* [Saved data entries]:
###

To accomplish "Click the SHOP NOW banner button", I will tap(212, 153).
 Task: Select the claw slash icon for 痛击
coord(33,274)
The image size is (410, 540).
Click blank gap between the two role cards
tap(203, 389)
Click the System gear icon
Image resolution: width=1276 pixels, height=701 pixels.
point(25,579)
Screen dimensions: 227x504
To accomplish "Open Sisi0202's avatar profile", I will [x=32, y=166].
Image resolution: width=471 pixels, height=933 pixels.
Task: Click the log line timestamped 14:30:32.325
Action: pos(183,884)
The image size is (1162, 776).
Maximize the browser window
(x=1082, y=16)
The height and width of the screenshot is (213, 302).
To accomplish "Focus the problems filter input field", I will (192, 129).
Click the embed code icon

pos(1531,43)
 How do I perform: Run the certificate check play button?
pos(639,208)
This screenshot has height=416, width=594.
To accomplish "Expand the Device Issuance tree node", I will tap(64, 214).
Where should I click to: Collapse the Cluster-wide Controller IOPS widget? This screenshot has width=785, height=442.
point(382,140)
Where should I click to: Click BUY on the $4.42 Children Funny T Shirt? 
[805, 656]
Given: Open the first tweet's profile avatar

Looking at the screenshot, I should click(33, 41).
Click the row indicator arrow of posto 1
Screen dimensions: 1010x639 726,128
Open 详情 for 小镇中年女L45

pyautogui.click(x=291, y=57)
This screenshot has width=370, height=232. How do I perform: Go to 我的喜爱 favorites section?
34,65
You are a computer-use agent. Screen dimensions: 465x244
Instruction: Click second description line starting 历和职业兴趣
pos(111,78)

###

* [Action item]:
Among the lines above, list those that contain the word "size".

* [Answer space]:
The image size is (410, 540).
The image size is (1162, 776).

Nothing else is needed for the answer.